> [DATA TO EXAMINE]
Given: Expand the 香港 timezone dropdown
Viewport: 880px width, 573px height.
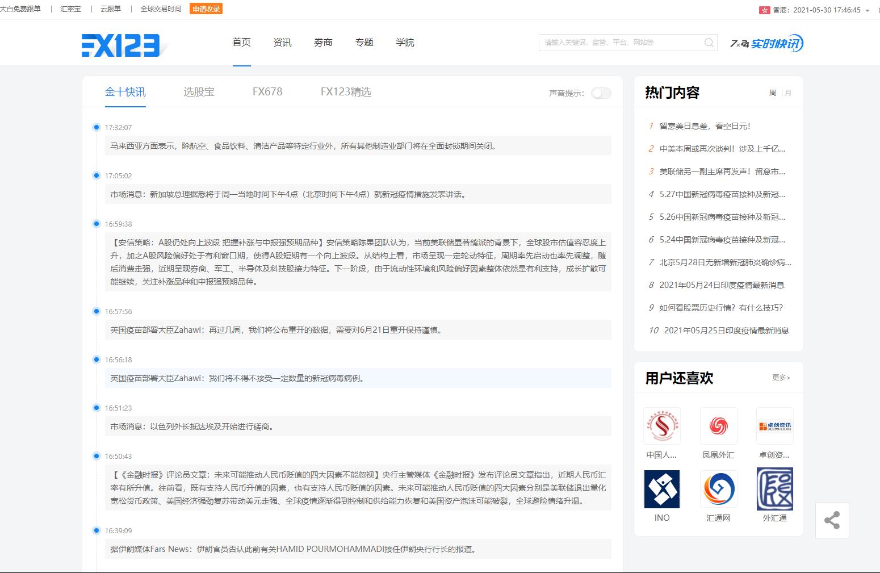Looking at the screenshot, I should click(867, 11).
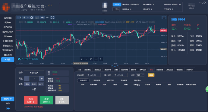Screen dimensions: 208x112
Task: Reset chart view with circular refresh icon
Action: click(x=91, y=59)

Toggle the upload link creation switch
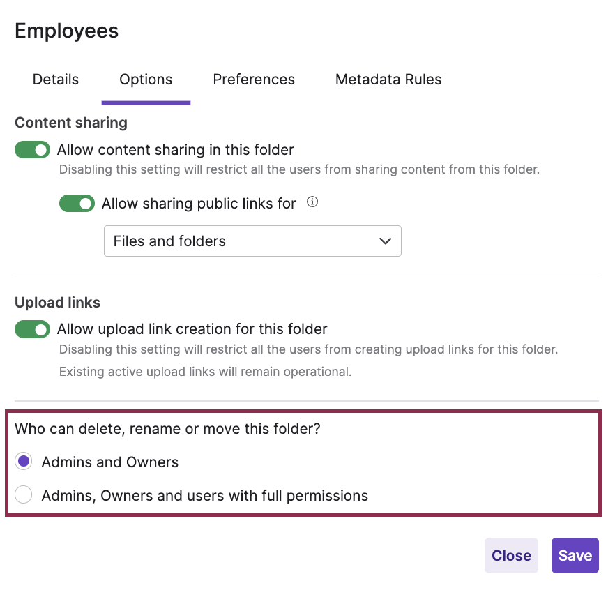[33, 329]
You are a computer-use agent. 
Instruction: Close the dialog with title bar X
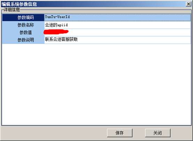point(188,4)
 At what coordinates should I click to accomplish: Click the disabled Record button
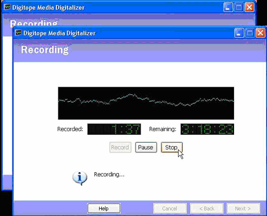coord(120,147)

> [YOUR ASSIGNMENT] Repeat all entries exactly, pictures excluded.

> [OUTPUT FOR THIS EXERCISE]
Given: Expand the 香港 timezone dropdown
Viewport: 880px width, 573px height.
Looking at the screenshot, I should click(867, 11).
Screen dimensions: 208x112
Task: Reset chart view with circular refresh icon
Action: click(x=91, y=59)

Toggle the upload link creation switch
[33, 329]
You are a computer-use agent. 
Instruction: Close the dialog with title bar X
point(188,4)
 At what coordinates should I click to accomplish: Click the disabled Record button
coord(120,147)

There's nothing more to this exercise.